▶ [Exercise data]:
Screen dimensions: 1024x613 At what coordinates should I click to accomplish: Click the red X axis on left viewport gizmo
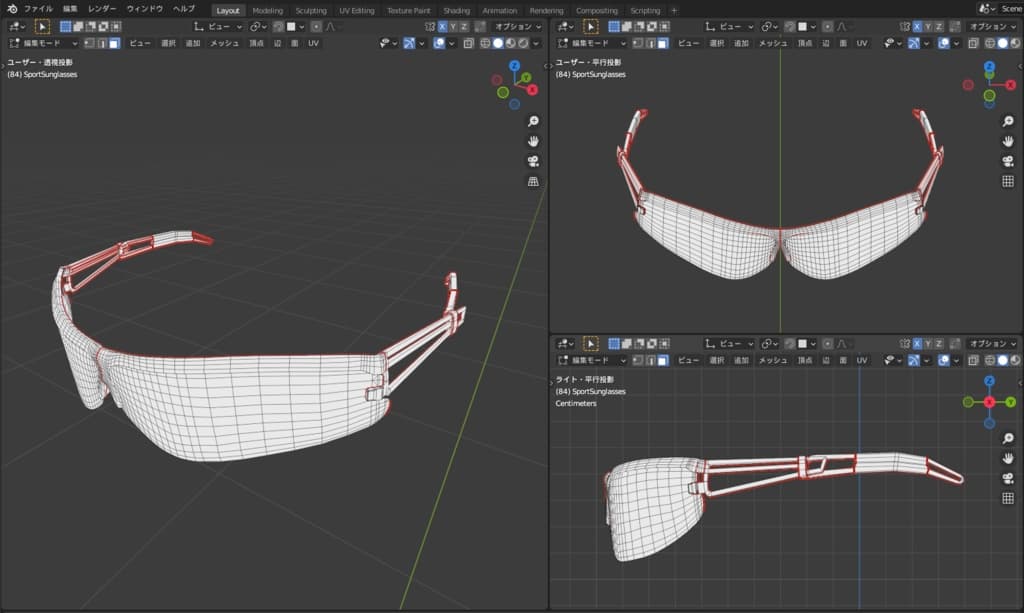tap(532, 90)
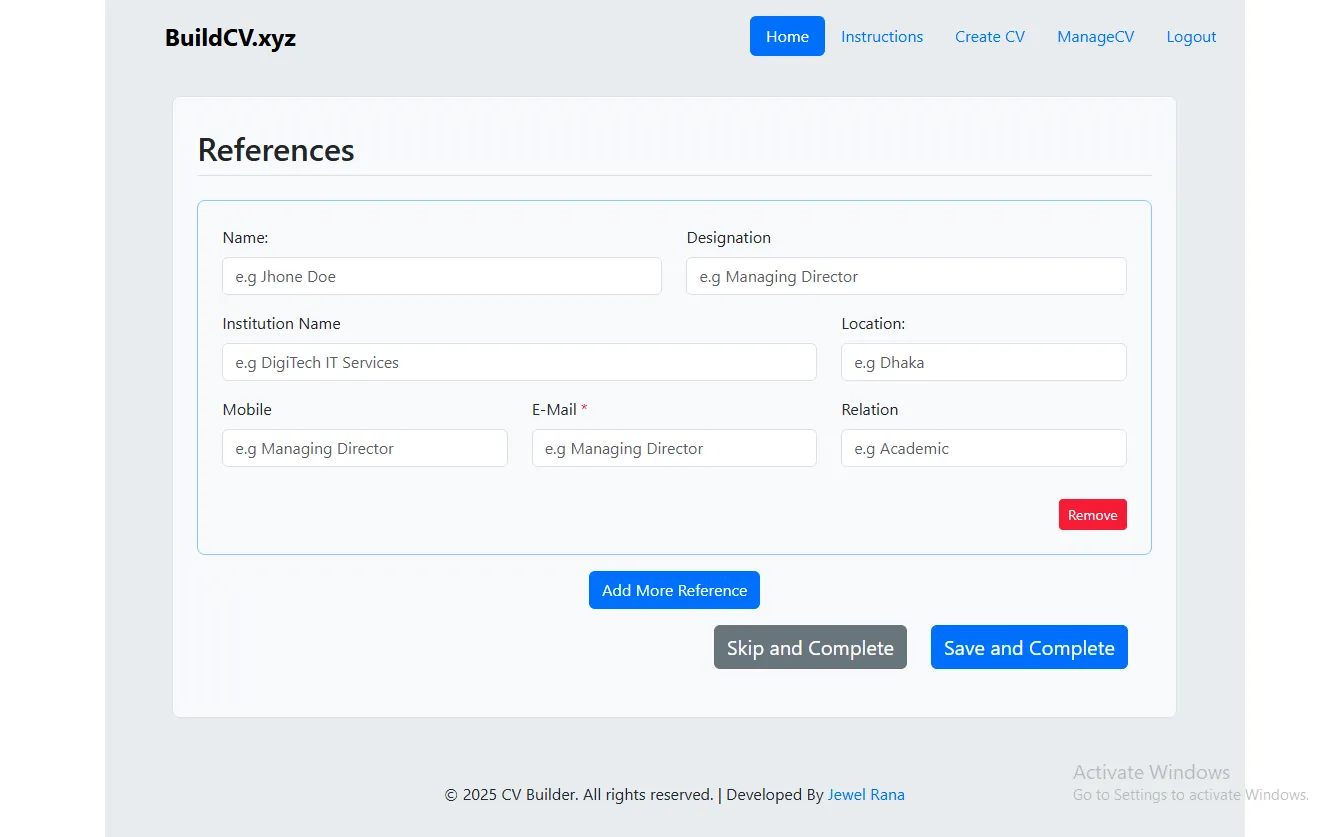The image size is (1330, 837).
Task: Open the Instructions page
Action: point(881,37)
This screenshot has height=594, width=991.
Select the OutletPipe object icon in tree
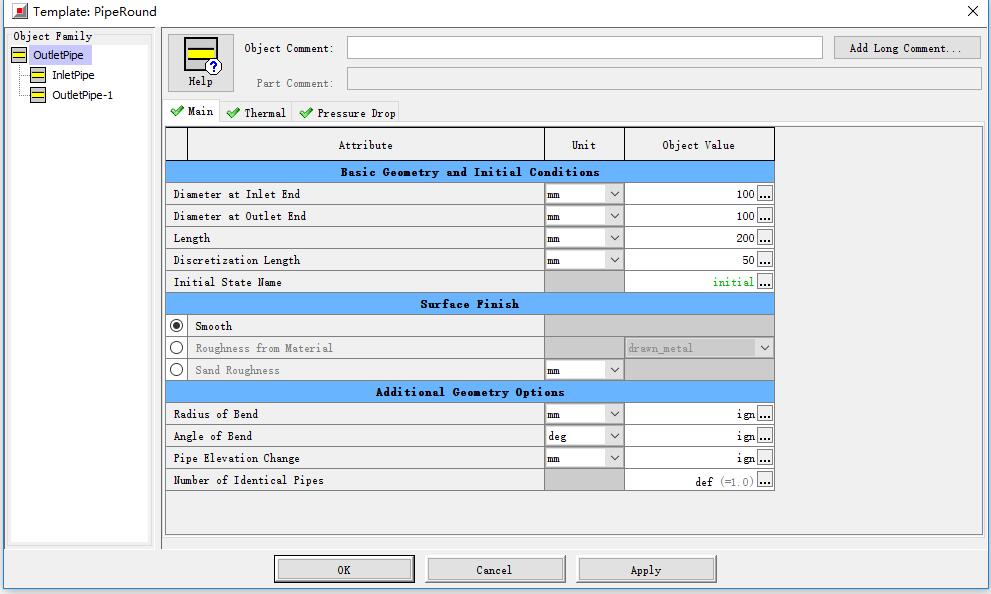tap(19, 55)
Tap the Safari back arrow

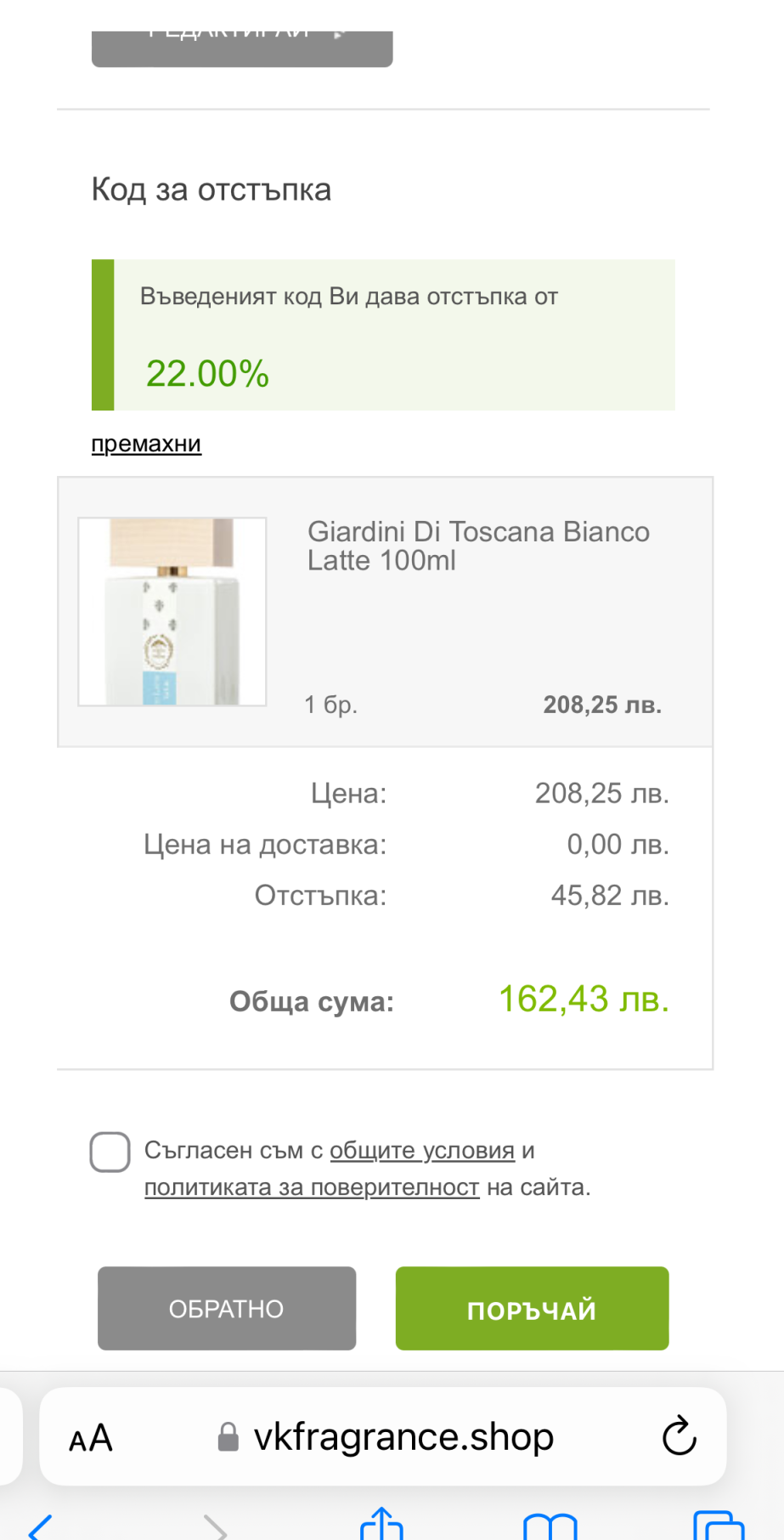click(x=41, y=1527)
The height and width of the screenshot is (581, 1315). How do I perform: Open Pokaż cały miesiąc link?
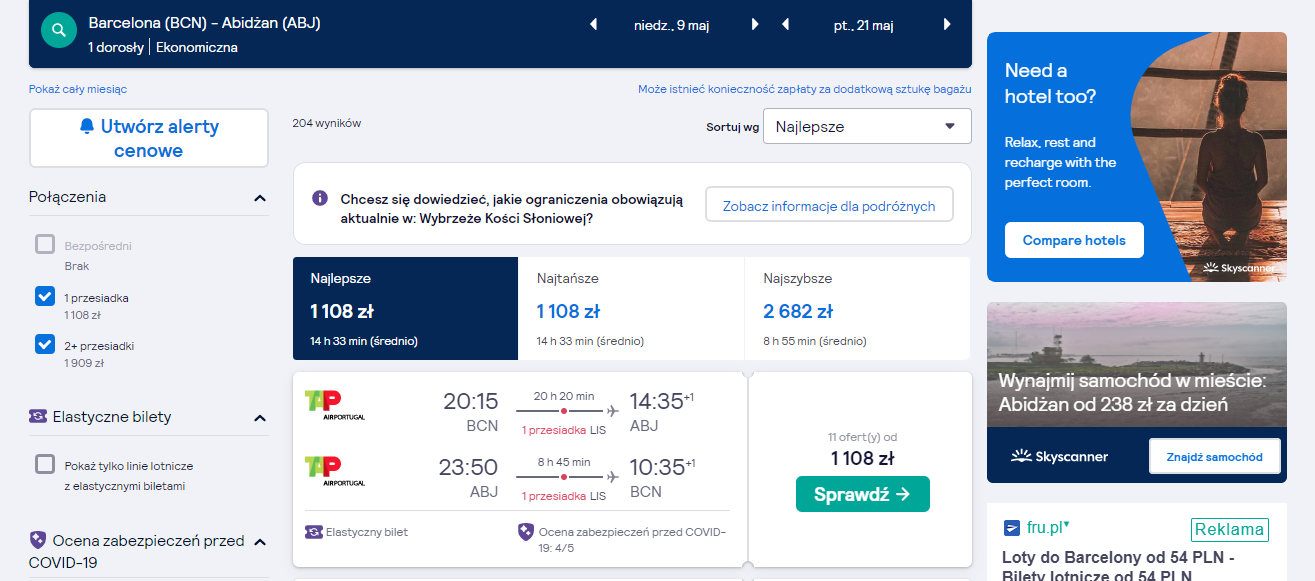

▶ [Problem]: For this exercise, reproduce the data above exactly from the line containing "Tap the Safari back arrow" through its final line, both ends included, with no pictures in the copy.

▶ [Solution]:
Tap the Safari back arrow

click(x=41, y=1527)
The height and width of the screenshot is (581, 1315). How do I perform: Open Pokaż cały miesiąc link?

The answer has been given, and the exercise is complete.